LETTER: Letter writer has skewed interpretation of history

Dear editor,

Re: Not everyone shares letter writer’s take on Trump’s Israel declaration (Dec. 16 Letter to the editor)

Contrary to Glen Staples’ contention, there was no “Zionist seizure of Palestine,” nor is there any substance to the antisemitic conspiracy theory that Israel controls U.S. politics and politicians or that there’s a “Zionist manipulation of the fundamentalist Christian churches.”

Despite the Jewish people’s continuous and unbroken physical presence in the land of Israel for over three millennia, Mr. Staples presents Jews as foreign occupiers of their own ancestral and biblical homeland.

The Jewish people’s un-renounced legal and religious claims to their historic and national homeland – a claim recognized by the international community and enshrined in legal instruments by the pre-UN League of Nations and Article 80 of the UN Charter – is routinely met with antipathy by Canada’s journalists and Israel’s detractors. All too often, Canadian news outlets delegitimize the Jewish people’s historical connection to Jerusalem, Israel’s proclaimed capital.

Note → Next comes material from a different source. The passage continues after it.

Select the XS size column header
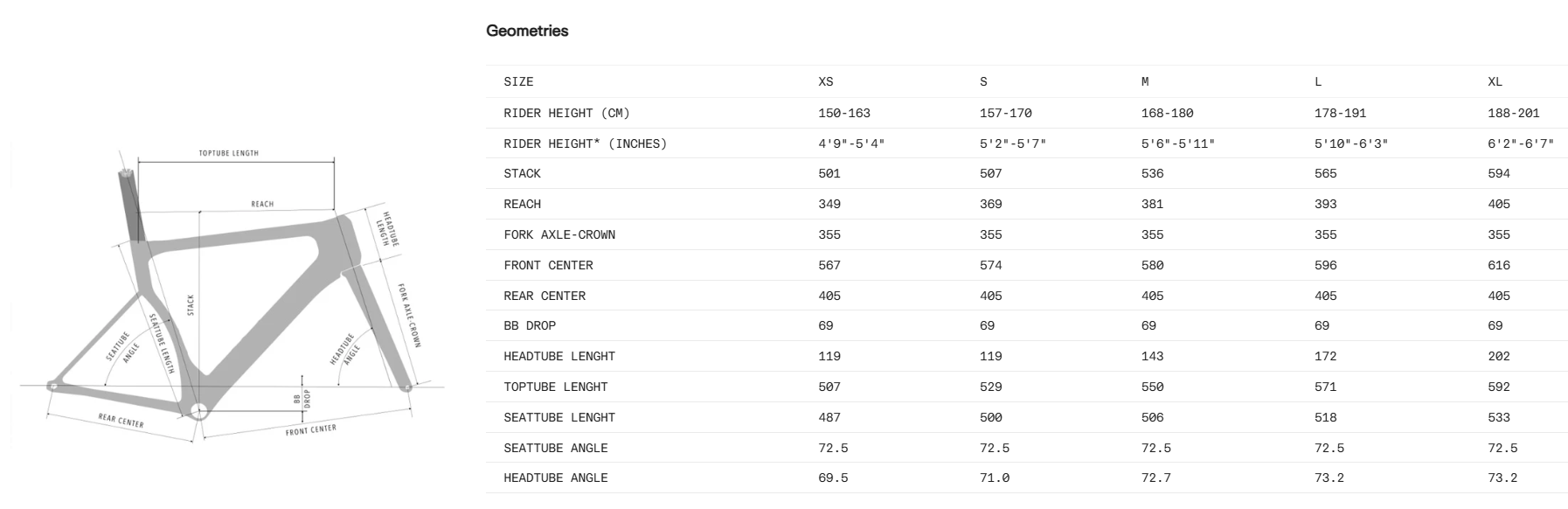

A land Jews have lived in for 3,000 years and the site of ancient Jewish temples. It was only during Israel’s War of Independence in 1948 (an unprovoked pan-Arab attack to destroy the nascent state of Israel) that Jordan captured and occupied the city until 1967, when Israel reunified and retook the eastern portion of Jerusalem. In the 19 years of forced exile, Jewish holy sites and homes were burned and destroyed, and Jews themselves were ethnically cleansed from Jerusalem.

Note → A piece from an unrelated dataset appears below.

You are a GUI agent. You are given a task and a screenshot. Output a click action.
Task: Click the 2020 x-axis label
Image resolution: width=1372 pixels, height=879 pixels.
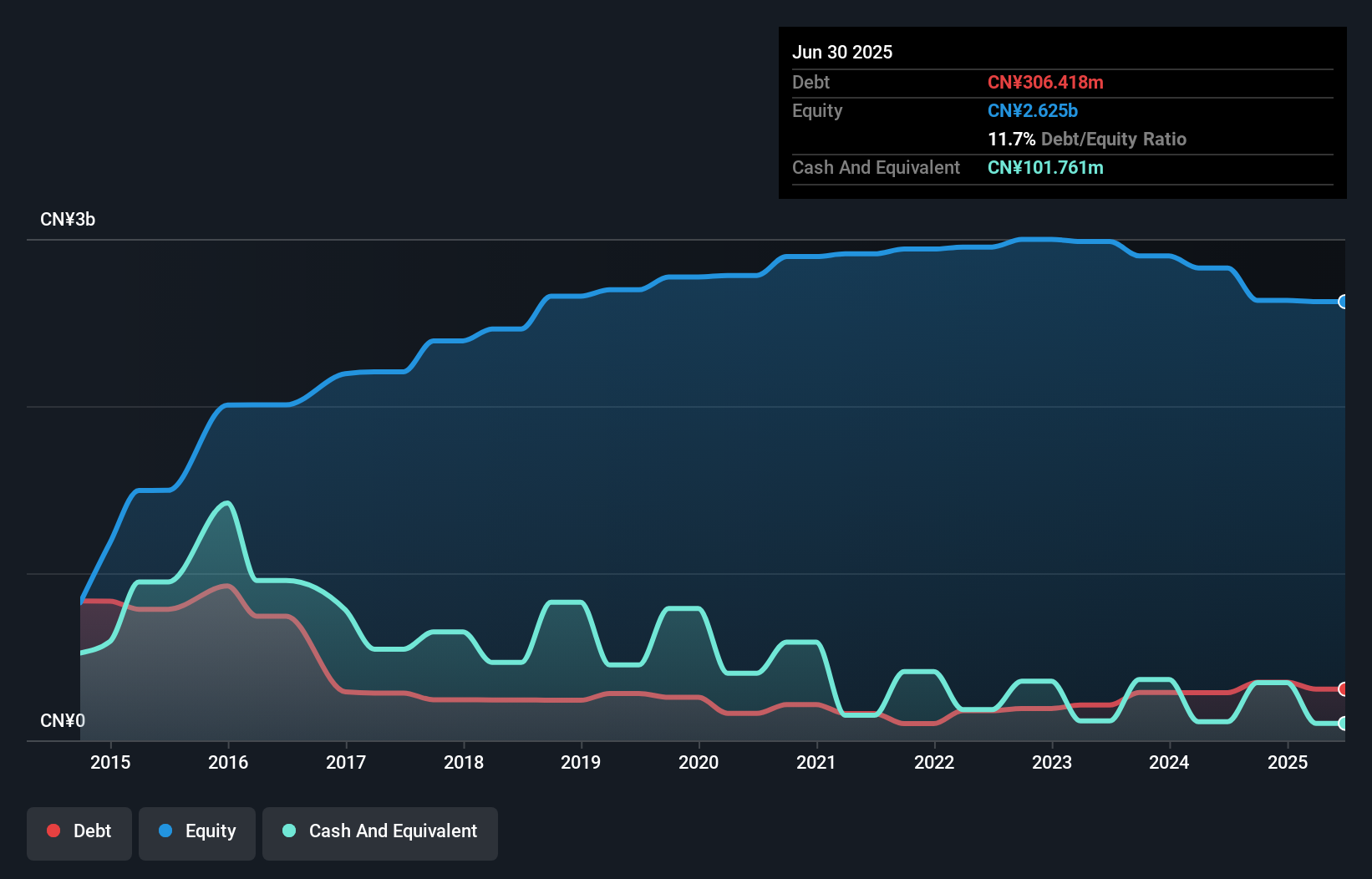coord(699,762)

Upon liberation, the Jewish quarter of Jerusalem was rebuilt and Jewish life and reverence in Jerusalem resumed and continues to present day.

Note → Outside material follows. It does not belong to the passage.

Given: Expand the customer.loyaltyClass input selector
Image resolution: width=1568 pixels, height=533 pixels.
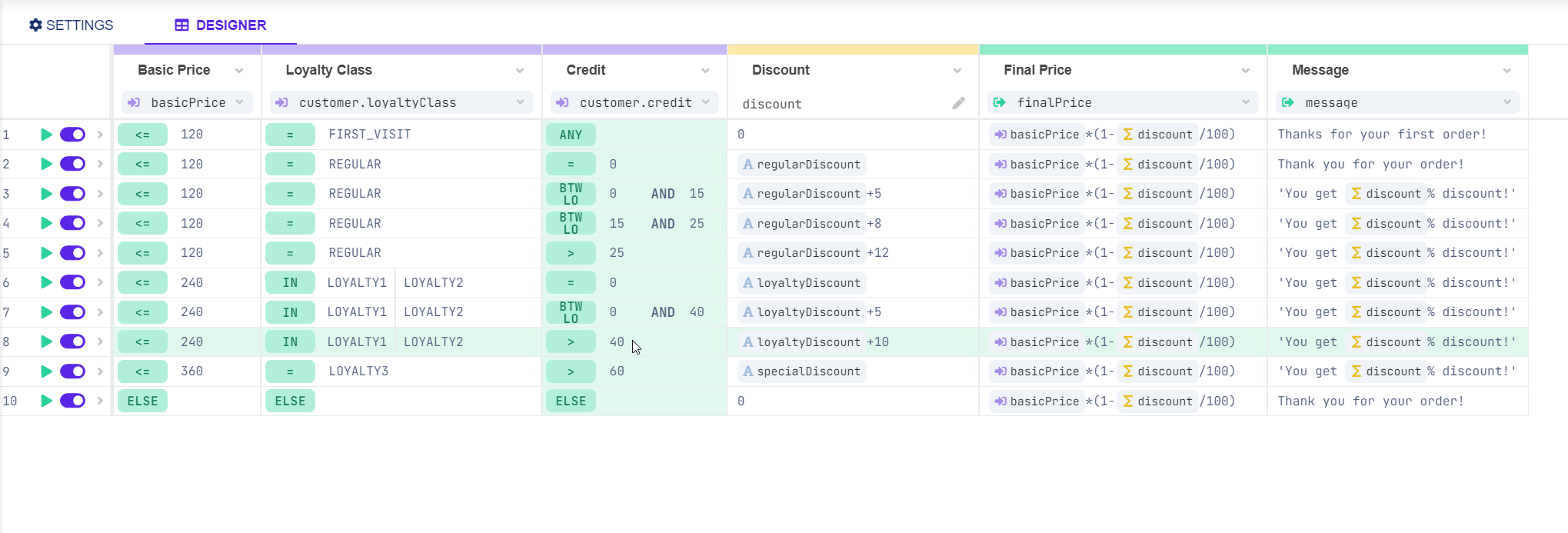Looking at the screenshot, I should tap(520, 102).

Israel’s Basic Law of July 30, 1980, declares “Jerusalem, complete and unified, is the capital of Israel. Jerusalem is the seat of the President of the State, the Knesset, the Government, and the Supreme Court.”

On Dec. 5, 1949, the Israeli government declared Jerusalem the capital of Israel. Even though some countries, including Canada, don’t recognize Israeli sovereignty over Jerusalem, and insist on the “corpus separatum” status of Jerusalem, most accept the validity of Israeli law.